Please take the records that follow and repeat exactly the lines starting with the line with "Show open Safari tabs overview" and going on through the line with "Image resolution: width=600".

RECORDS FOR THIS TASK section start

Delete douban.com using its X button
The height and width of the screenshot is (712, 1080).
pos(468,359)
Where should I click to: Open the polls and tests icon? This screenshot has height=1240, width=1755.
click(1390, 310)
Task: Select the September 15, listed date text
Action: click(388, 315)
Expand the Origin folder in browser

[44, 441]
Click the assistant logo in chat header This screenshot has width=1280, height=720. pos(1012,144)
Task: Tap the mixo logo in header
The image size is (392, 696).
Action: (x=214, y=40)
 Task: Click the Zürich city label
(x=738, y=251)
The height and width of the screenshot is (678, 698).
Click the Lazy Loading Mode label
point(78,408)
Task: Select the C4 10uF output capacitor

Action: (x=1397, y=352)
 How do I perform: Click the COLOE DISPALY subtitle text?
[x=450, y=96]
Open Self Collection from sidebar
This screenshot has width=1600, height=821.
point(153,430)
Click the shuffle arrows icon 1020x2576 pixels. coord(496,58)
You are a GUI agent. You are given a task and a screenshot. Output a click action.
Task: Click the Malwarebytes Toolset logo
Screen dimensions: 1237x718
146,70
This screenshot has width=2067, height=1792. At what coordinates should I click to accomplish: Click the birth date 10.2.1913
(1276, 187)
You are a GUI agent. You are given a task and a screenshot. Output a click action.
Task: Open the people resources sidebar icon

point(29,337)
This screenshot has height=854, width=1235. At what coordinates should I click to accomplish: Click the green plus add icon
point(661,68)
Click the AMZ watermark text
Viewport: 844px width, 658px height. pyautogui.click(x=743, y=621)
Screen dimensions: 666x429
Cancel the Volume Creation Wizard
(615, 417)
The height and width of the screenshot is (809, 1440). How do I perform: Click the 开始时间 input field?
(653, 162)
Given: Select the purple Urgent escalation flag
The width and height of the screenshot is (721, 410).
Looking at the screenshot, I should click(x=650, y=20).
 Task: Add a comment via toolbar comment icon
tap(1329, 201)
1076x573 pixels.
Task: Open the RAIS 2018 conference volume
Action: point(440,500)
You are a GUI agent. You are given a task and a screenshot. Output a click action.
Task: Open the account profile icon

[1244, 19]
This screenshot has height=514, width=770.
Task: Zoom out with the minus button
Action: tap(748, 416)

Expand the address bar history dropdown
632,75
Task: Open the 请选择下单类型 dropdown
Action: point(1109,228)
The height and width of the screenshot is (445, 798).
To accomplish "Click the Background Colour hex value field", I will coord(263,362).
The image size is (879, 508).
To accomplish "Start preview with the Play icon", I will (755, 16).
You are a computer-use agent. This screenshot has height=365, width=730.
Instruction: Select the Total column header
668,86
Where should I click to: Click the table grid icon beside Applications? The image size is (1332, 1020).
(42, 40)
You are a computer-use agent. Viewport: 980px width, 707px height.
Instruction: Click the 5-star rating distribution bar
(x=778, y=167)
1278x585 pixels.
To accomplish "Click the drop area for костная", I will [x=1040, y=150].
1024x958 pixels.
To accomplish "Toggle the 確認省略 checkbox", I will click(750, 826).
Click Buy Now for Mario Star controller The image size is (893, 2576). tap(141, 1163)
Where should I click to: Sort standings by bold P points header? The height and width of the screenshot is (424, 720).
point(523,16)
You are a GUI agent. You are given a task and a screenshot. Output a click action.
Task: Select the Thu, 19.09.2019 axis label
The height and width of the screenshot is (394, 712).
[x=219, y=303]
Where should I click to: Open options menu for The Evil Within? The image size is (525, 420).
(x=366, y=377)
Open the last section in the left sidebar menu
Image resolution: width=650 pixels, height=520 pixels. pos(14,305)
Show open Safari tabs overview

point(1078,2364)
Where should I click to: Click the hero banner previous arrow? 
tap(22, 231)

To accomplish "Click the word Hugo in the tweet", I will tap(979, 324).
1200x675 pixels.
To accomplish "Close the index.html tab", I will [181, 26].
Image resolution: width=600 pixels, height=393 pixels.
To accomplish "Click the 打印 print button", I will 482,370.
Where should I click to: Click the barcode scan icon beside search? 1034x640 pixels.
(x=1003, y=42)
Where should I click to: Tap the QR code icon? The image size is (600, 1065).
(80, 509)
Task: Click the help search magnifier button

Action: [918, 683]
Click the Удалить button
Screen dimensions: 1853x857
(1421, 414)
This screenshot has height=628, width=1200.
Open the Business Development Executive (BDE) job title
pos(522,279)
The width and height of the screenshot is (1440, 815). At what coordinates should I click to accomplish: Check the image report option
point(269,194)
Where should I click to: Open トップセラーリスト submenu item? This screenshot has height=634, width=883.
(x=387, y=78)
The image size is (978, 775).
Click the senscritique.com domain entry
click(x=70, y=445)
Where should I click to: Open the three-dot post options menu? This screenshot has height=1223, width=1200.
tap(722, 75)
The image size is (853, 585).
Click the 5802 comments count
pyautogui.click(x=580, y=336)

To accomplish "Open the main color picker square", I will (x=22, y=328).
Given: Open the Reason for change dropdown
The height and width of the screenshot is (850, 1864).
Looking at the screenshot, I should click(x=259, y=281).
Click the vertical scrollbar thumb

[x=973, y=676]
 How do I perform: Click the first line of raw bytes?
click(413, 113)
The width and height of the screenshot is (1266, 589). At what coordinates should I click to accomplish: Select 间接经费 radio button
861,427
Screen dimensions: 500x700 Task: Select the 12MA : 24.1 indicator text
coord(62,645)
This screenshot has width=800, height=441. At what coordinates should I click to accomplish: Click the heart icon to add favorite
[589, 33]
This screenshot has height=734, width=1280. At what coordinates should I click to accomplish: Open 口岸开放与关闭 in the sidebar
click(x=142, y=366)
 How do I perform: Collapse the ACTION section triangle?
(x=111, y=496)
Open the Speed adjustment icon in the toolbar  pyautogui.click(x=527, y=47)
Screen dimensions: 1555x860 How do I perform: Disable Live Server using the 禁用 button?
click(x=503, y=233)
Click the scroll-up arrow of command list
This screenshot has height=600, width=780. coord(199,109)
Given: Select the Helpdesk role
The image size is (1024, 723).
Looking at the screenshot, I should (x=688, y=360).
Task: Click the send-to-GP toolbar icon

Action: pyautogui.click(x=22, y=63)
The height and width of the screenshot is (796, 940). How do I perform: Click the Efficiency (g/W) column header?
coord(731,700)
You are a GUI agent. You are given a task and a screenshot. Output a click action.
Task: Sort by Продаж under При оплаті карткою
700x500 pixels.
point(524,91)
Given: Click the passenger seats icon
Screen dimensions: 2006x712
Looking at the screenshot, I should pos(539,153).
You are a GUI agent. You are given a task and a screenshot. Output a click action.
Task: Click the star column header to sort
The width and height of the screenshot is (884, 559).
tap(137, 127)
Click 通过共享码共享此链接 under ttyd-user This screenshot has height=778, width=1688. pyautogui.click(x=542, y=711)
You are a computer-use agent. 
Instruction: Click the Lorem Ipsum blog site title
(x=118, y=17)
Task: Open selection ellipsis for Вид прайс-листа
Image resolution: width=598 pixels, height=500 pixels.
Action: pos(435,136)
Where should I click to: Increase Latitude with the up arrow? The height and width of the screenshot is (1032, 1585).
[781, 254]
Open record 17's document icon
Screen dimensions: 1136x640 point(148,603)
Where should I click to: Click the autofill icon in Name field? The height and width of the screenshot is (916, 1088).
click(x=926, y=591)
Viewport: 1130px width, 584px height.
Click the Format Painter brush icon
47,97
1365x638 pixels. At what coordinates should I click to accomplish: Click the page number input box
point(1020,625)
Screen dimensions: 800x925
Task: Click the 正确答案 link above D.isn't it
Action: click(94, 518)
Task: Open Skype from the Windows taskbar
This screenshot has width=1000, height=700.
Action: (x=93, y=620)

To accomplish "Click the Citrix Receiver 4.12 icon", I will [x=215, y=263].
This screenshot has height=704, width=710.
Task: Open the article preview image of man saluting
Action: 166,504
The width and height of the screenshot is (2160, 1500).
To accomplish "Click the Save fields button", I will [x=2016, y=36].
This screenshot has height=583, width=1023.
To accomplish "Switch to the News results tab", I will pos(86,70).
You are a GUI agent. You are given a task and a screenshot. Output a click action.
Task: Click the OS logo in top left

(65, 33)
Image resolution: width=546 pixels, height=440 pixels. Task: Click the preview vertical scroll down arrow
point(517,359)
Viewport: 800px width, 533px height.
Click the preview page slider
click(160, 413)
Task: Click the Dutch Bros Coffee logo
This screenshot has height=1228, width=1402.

RECORDS FOR THIS TASK section end

### WORKED SOLUTION
Show open Safari tabs overview

point(1078,2364)
Where should I click to: Click the hero banner previous arrow? 
tap(22, 231)

To accomplish "Click the word Hugo in the tweet", I will tap(979, 324).
1200x675 pixels.
To accomplish "Close the index.html tab", I will [181, 26].
Image resolution: width=600 pixels, height=393 pixels.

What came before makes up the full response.